Goal. Copy the data word for word, starting at the line that contains "Task: Click the hand glyph with the red band" and ending after the line that contains "click(x=95, y=71)". Leave the pictures out of your answer.

The data.
------------------------------

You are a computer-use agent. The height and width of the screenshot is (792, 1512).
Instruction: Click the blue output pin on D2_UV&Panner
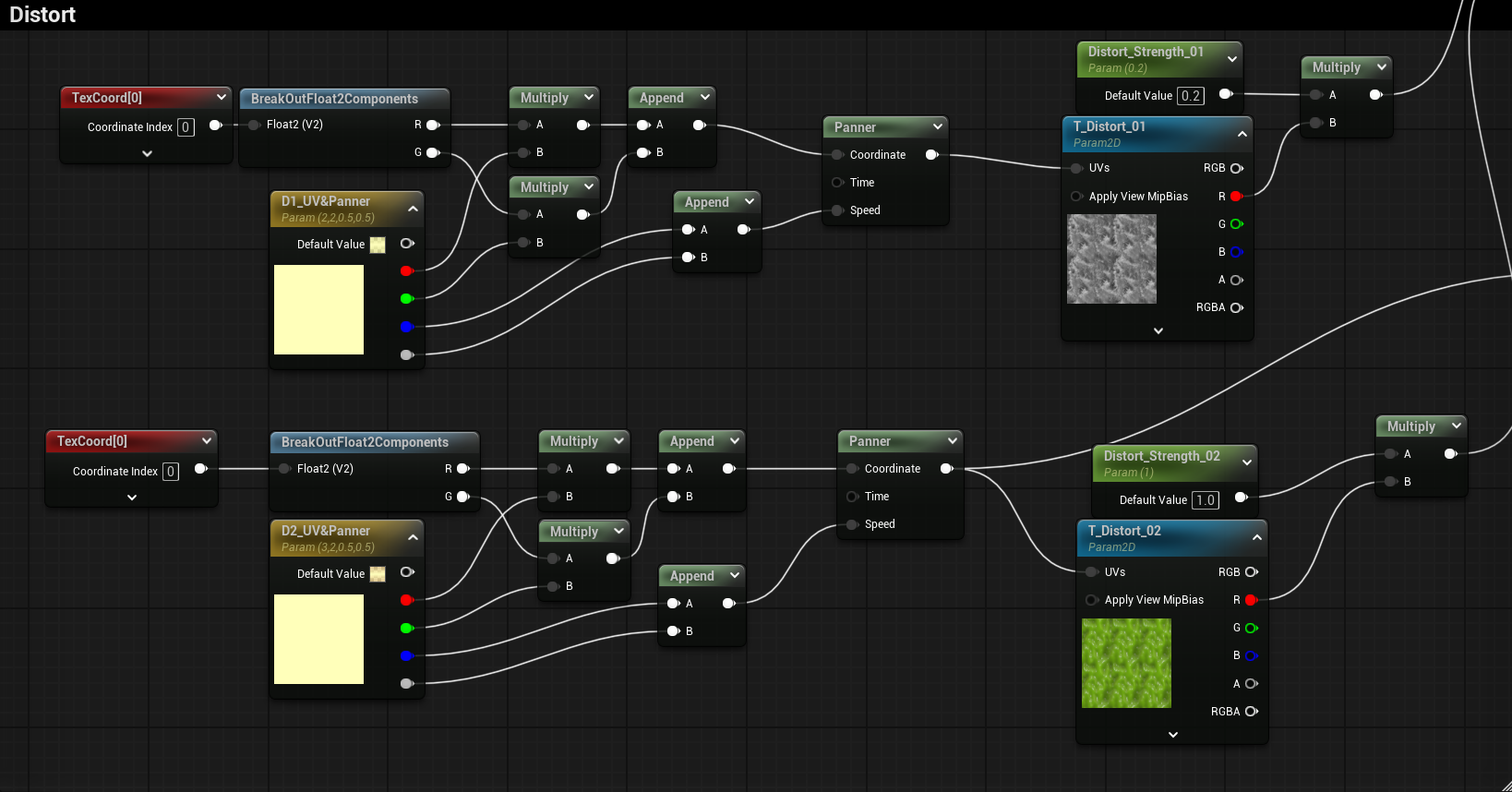click(x=406, y=655)
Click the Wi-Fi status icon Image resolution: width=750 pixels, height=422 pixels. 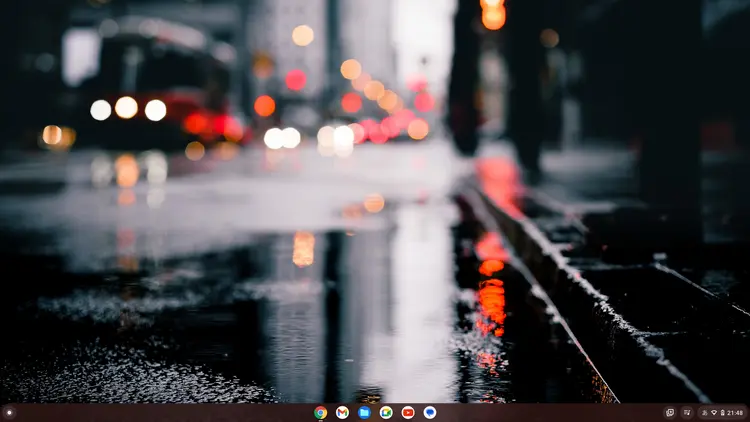click(713, 412)
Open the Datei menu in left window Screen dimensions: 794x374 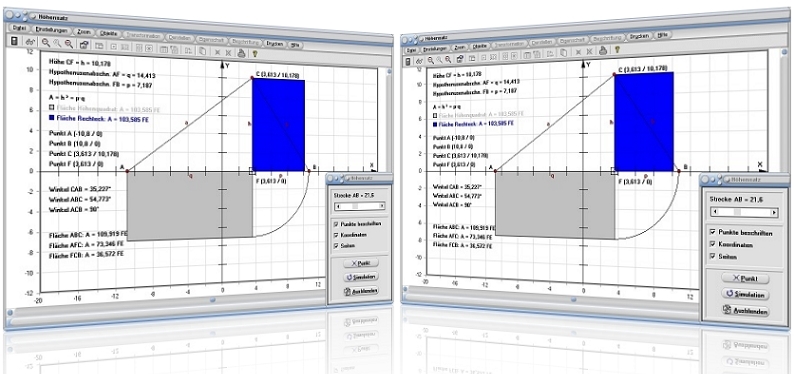click(19, 28)
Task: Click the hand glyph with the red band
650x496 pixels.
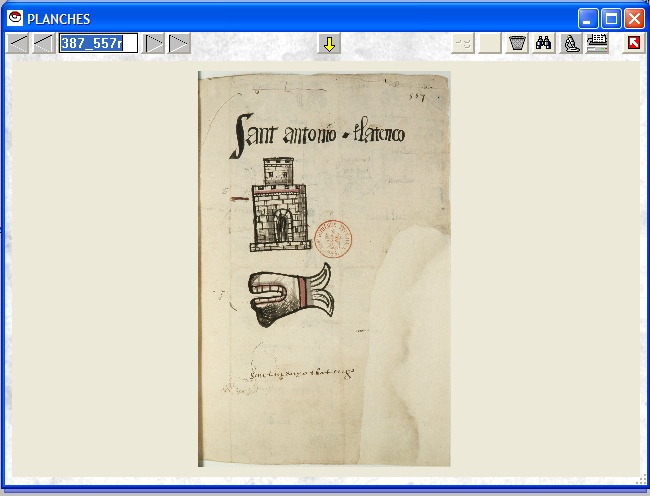Action: point(289,295)
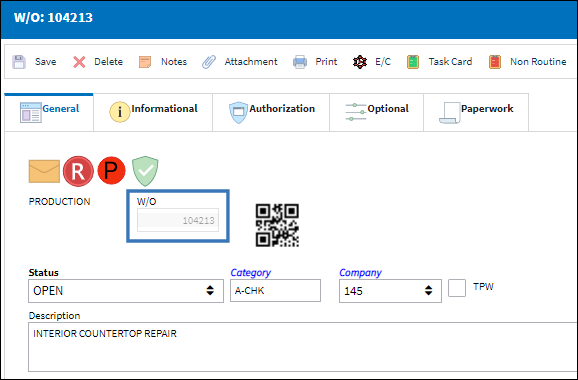Click the Save floppy disk icon

(19, 62)
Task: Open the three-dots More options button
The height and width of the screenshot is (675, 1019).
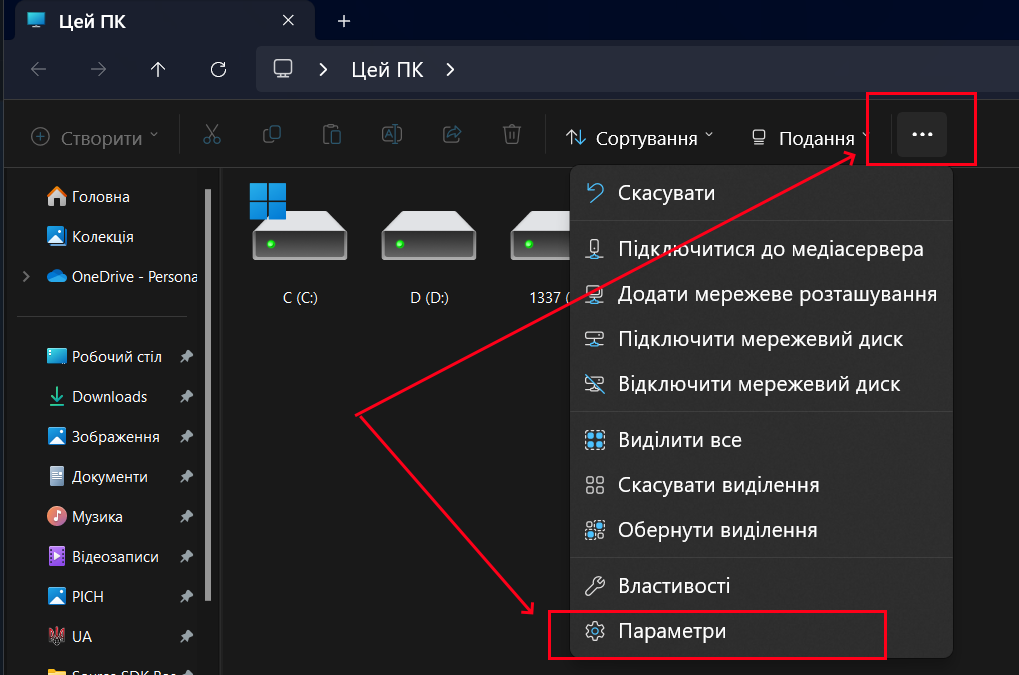Action: (x=922, y=134)
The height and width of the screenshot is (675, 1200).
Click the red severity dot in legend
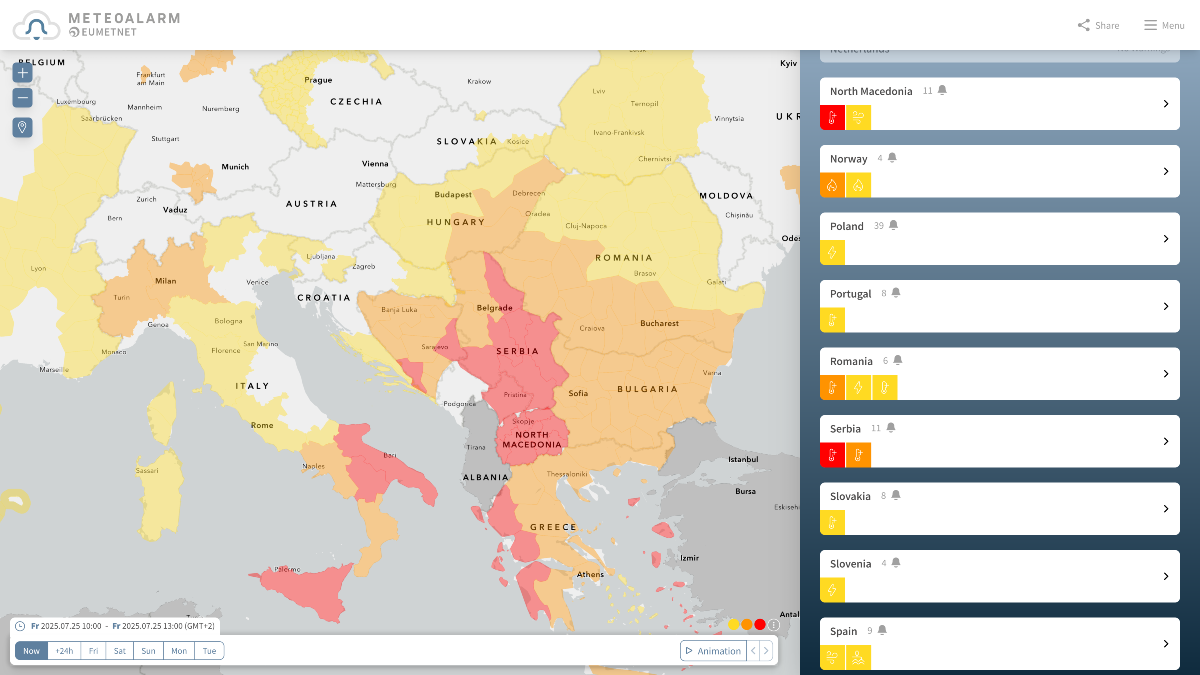point(760,625)

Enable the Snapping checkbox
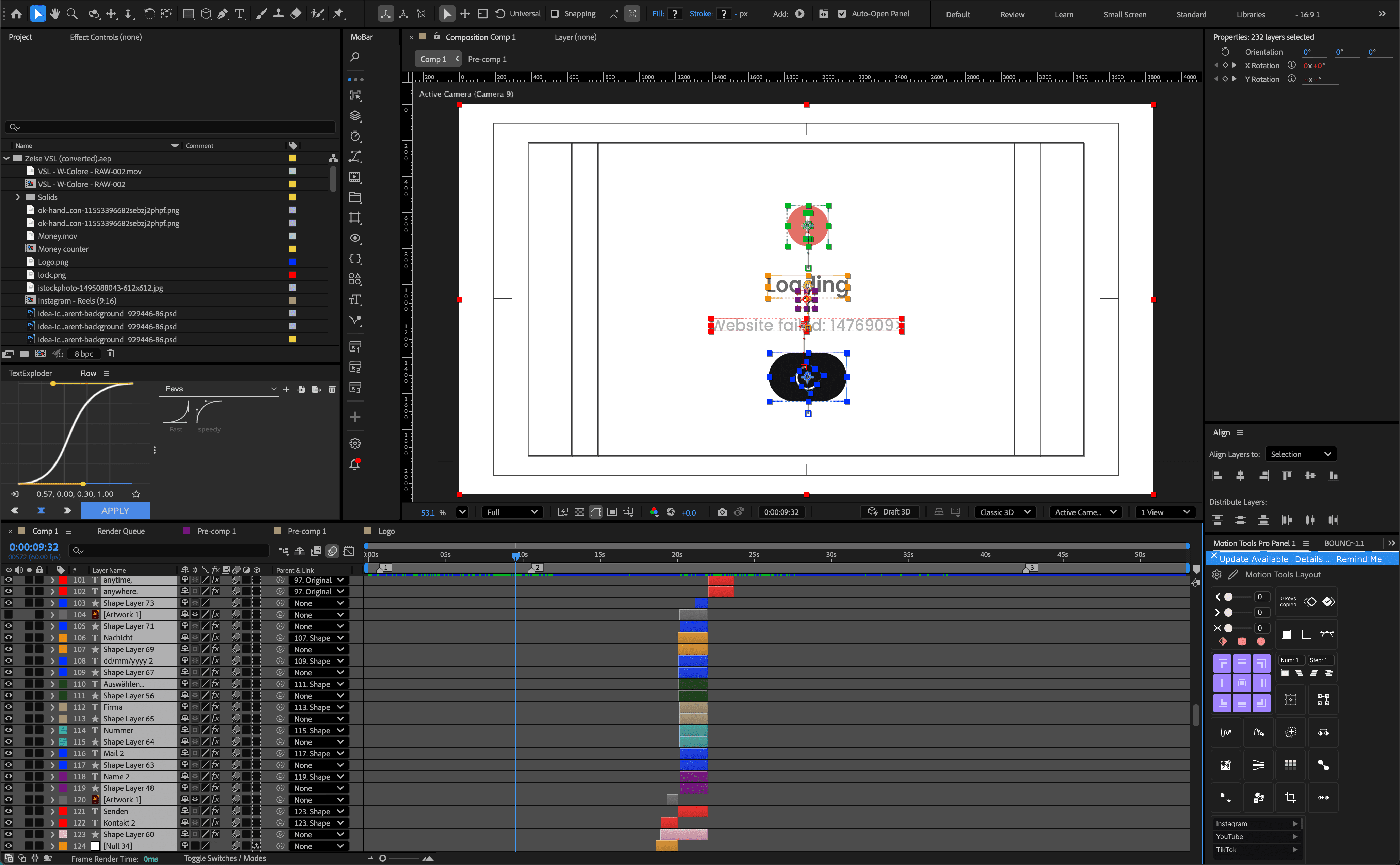click(555, 14)
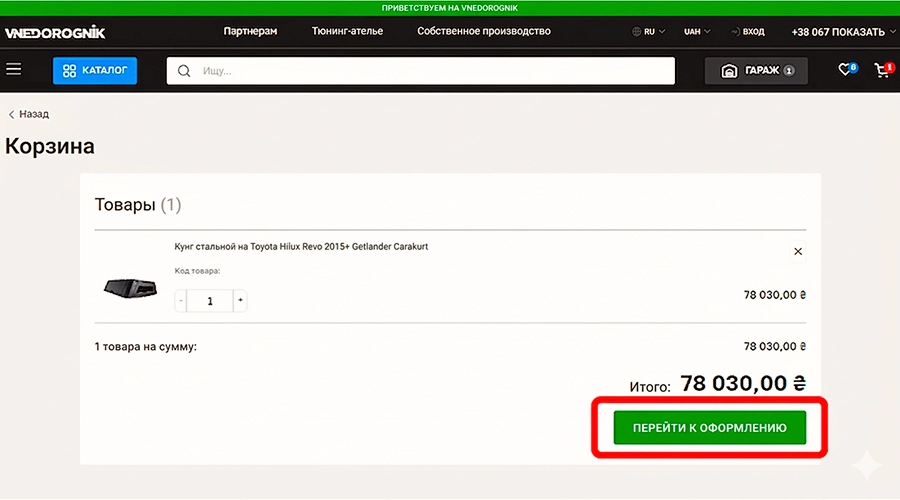Open the КАТАЛОГ catalog button
900x500 pixels.
click(x=95, y=71)
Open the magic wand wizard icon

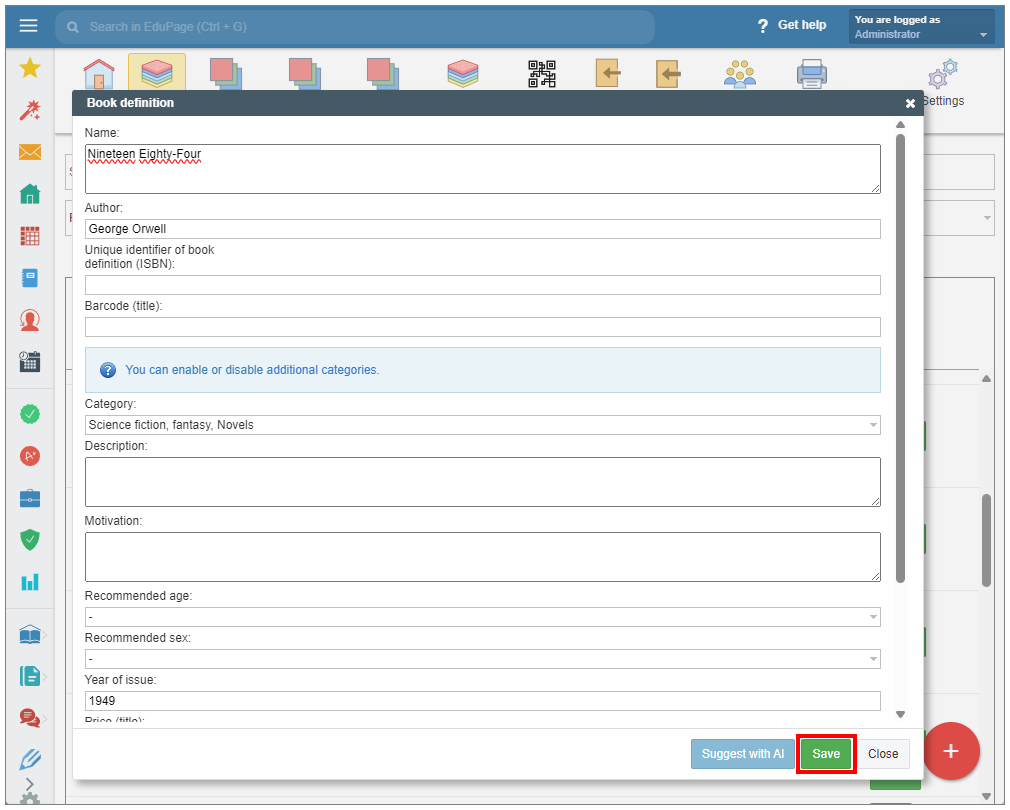tap(30, 110)
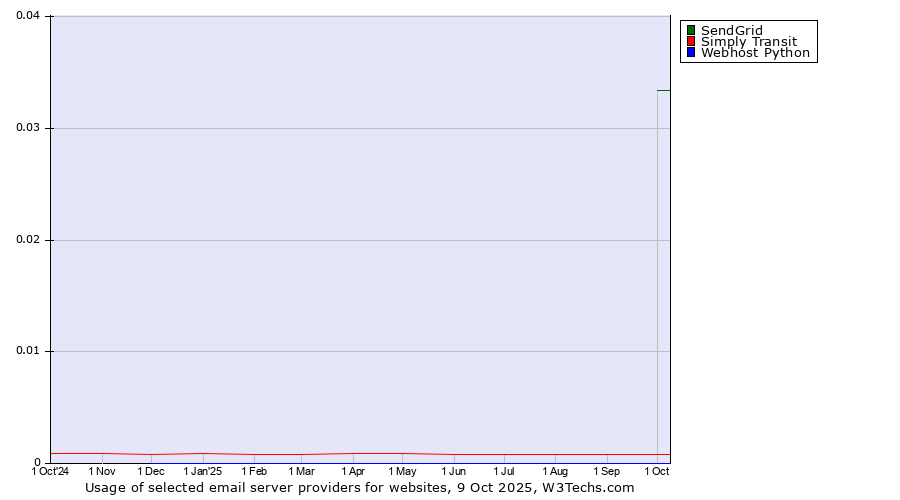The height and width of the screenshot is (500, 900).
Task: Click the 1 Jan'25 x-axis label
Action: [x=203, y=471]
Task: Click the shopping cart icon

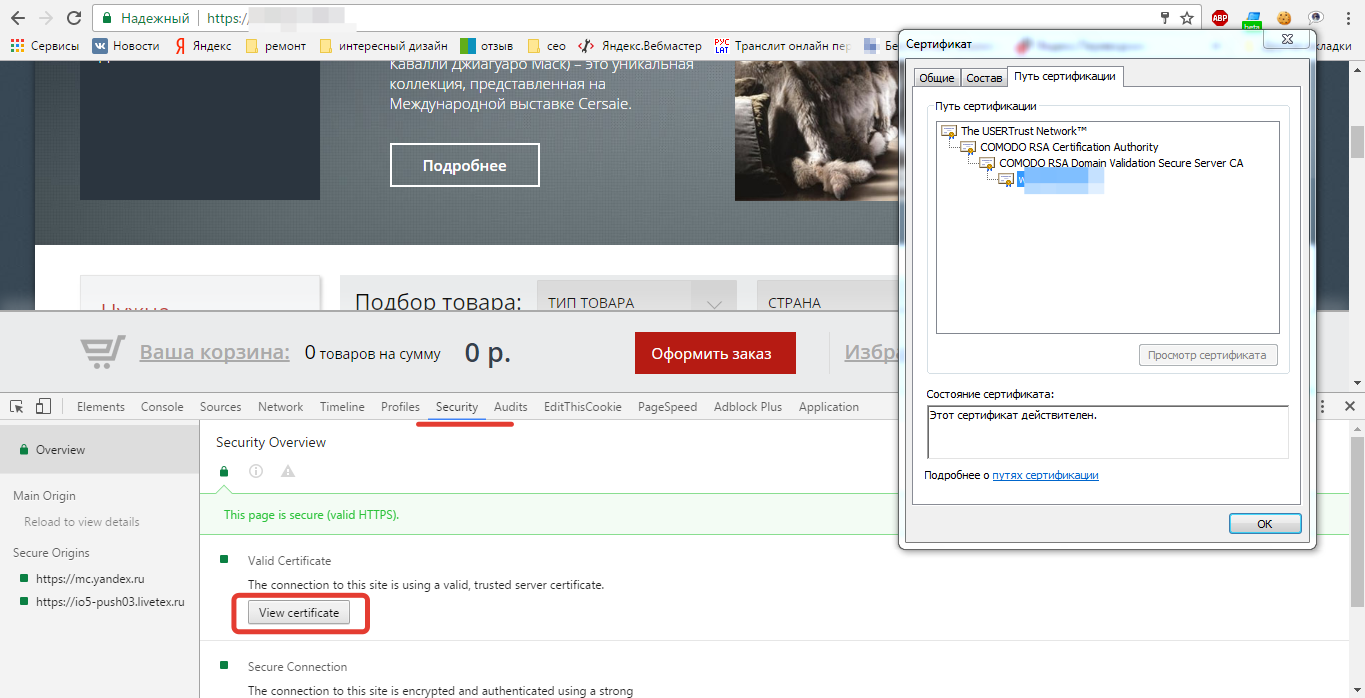Action: (101, 353)
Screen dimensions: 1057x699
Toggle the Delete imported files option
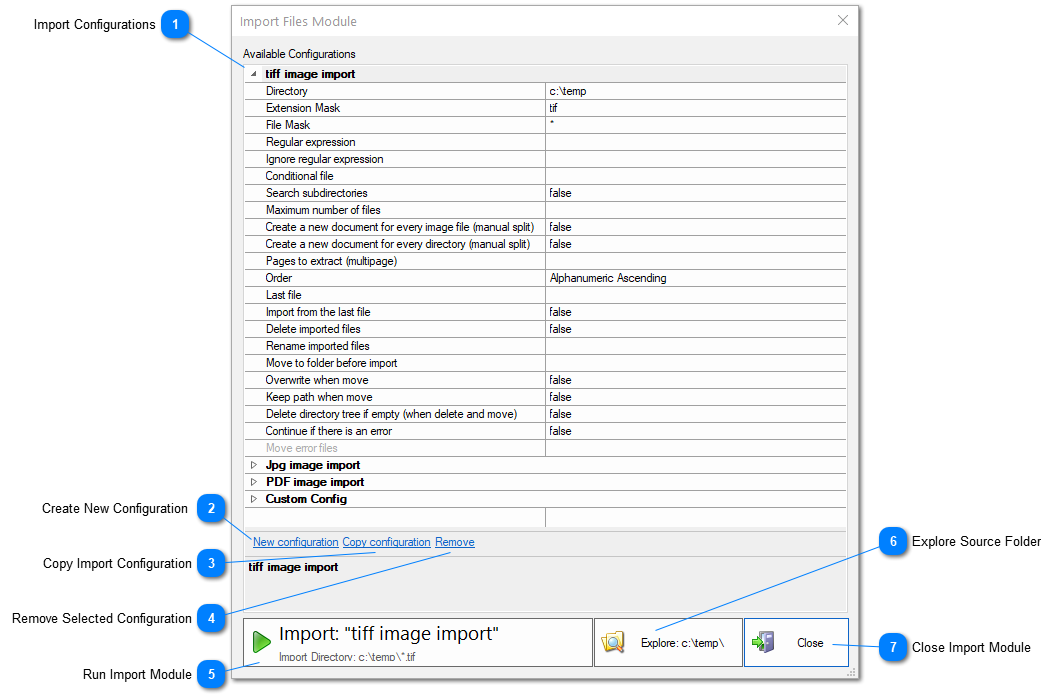(600, 328)
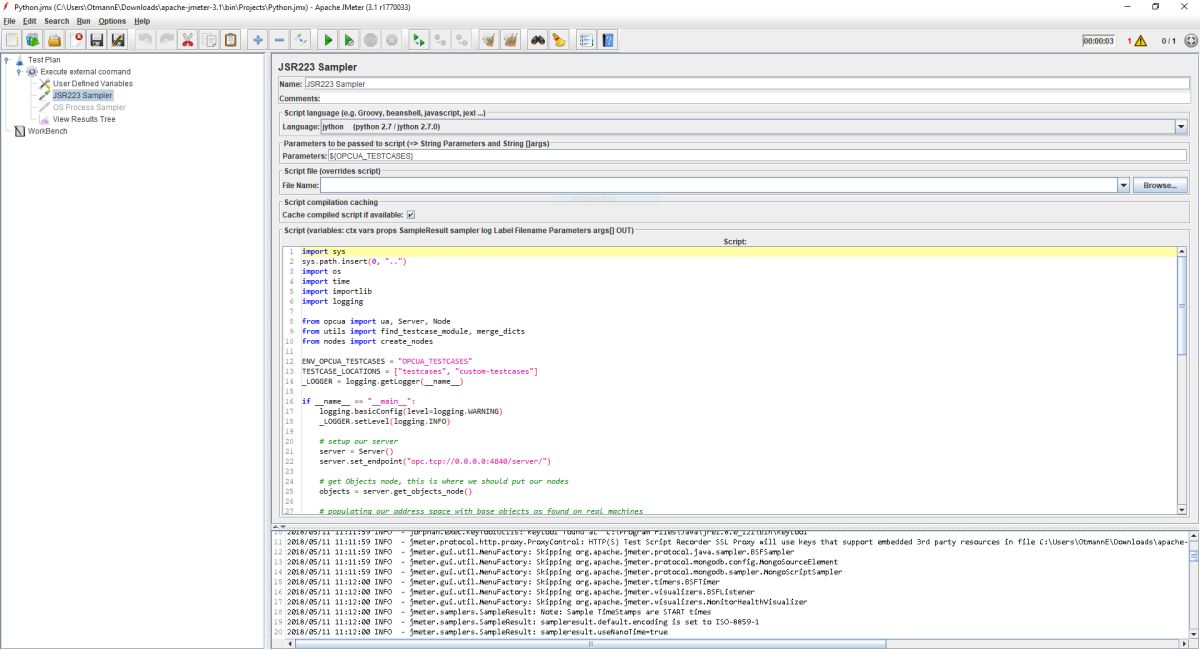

------------------------------

The answer.
Task: Click the hand glyph with the red band
650x496 pixels.
Action: point(289,295)
Click the Save floppy disk icon

(19, 62)
Task: Open the three-dots More options button
The height and width of the screenshot is (675, 1019).
Action: (x=922, y=134)
The height and width of the screenshot is (675, 1200).
Click the red severity dot in legend
point(760,625)

Enable the Snapping checkbox
click(555, 14)
Open the КАТАЛОГ catalog button
900x500 pixels.
click(x=95, y=71)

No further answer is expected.